*DOCUMENT SEGMENT*
== Segment start ==

Monday, Dec. 20, 1954
Reluctant Strongman
"My government will act like a magnificent sun which illuminates everything and burns no one." promised Julio Lozano, who last week--reluctantly--became the strongman of Honduras. Such rounded oratorical periods came as a surprise from Lozano, a onetime bookkeeper; only a month before, at what seemed the peak of an undramatic 25-year career in politics, he had been simply his country's able Vice President, serving out the last weeks of his term. Then ailing President Juan
Manuel Galvez' abrupt departure for the Panama Canal Zone "for medical treatment" thrust Lozano into the presidency, just in time to meet a major political crisis out of which he emerged as boss.
In a three-way presidential election in October, Candidate Ramon ("Little Bird") Villeda Morales had won, but he fell short of an absolute majority (TIME, Oct. 25). Under the constitution, that threw the decision to Congress. But when Congress convened, only Villeda Morales' supporters took their seats; his opponents, by heading off the needed quorum of two-thirds, prevented congressional ratification of his election. This left Lozano no choice under the law but to assume the technical powers of a dictator.
Villeda Morales, freed from the time-honored obligation of leading what would have been Honduras' 135th revolution, said in relief: "The presidency is not worth the life of a single Honduran." President Lozano converted Congress into a Council of State to draft a new constitution under which another, and more decisive election can be attempted -- but probably not before 1956.

== Segment end ==

*EXCERPTED DATA*
== Segment start ==

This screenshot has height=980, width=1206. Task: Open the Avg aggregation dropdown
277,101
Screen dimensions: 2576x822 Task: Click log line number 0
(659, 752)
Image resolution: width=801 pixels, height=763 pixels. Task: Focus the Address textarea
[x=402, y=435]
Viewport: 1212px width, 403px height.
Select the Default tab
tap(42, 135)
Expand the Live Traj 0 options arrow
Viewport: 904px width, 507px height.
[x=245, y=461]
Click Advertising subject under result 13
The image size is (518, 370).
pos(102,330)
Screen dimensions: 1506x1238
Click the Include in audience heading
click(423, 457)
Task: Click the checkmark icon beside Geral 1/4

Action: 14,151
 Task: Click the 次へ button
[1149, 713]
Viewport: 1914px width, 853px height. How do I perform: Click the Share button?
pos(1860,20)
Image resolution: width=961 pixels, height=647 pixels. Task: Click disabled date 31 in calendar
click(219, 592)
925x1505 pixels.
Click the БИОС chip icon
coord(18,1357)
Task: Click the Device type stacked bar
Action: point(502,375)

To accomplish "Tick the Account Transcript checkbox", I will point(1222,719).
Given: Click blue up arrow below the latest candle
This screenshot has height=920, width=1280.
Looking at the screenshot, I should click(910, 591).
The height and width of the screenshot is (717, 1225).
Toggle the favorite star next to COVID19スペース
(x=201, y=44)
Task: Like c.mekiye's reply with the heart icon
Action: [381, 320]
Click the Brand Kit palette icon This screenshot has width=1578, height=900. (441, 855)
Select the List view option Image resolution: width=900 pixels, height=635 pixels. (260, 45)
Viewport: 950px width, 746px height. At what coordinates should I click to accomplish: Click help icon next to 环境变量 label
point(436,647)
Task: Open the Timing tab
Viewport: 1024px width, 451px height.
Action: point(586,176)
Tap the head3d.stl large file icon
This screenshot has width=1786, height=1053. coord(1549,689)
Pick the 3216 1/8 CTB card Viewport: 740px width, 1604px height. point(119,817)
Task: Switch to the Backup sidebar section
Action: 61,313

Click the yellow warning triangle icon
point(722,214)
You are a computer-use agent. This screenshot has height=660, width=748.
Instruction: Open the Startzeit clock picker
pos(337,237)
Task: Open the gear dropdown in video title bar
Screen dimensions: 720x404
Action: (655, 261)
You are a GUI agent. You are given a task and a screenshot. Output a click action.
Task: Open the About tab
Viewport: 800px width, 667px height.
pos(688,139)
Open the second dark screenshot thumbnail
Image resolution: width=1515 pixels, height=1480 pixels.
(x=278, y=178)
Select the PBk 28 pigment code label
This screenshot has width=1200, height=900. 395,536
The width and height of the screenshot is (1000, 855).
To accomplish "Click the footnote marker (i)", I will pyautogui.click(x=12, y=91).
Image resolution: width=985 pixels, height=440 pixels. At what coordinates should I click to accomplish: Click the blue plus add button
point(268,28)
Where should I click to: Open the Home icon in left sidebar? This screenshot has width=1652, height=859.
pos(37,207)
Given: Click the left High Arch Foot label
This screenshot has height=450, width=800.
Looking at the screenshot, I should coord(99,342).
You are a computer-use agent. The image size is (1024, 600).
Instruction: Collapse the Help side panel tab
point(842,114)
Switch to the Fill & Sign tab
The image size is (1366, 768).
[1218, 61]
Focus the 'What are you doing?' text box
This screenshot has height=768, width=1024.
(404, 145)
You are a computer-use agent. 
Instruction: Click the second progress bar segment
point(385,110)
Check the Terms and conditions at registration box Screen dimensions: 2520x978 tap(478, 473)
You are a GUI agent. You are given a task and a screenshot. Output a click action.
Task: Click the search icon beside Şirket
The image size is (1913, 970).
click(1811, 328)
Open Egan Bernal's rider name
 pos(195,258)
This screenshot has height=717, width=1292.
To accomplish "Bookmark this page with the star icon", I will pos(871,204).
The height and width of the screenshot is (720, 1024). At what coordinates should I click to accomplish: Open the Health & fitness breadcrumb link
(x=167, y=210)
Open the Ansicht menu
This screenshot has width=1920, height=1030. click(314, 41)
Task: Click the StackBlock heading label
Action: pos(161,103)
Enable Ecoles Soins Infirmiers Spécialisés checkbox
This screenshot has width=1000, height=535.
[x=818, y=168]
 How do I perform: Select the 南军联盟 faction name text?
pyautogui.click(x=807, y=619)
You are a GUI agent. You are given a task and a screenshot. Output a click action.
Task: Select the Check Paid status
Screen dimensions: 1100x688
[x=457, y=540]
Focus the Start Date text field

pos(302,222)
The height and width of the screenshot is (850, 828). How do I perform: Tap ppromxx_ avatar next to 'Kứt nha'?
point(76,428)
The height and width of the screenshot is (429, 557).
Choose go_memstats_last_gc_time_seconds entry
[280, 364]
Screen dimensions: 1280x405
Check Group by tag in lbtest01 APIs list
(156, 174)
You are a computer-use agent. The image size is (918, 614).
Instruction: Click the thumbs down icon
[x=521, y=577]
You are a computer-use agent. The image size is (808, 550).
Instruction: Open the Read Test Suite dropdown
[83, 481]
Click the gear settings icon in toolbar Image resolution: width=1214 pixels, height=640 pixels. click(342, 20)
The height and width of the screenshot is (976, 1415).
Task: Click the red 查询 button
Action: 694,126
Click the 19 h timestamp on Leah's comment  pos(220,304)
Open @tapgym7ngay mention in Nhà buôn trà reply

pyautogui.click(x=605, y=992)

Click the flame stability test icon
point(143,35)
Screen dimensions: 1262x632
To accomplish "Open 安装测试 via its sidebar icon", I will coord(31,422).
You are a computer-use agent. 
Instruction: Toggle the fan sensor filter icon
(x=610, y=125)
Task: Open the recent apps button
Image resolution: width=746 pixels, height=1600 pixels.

== Segment end ==

*EXERCISE A*
In the Honduras article, what job did Julio Lozano once hold?
*EXERCISE B*
Return the part of the Honduras article between "In a three-way" and "not before 1956.", inclusive, copied word for word.

*YOUR RESPONSE A*
He was a bookkeeper.

*YOUR RESPONSE B*
In a three-way presidential election in October, Candidate Ramon ("Little Bird") Villeda Morales had won, but he fell short of an absolute majority (TIME, Oct. 25). Under the constitution, that threw the decision to Congress. But when Congress convened, only Villeda Morales' supporters took their seats; his opponents, by heading off the needed quorum of two-thirds, prevented congressional ratification of his election. This left Lozano no choice under the law but to assume the technical powers of a dictator.
Villeda Morales, freed from the time-honored obligation of leading what would have been Honduras' 135th revolution, said in relief: "The presidency is not worth the life of a single Honduran." President Lozano converted Congress into a Council of State to draft a new constitution under which another, and more decisive election can be attempted -- but probably not before 1956.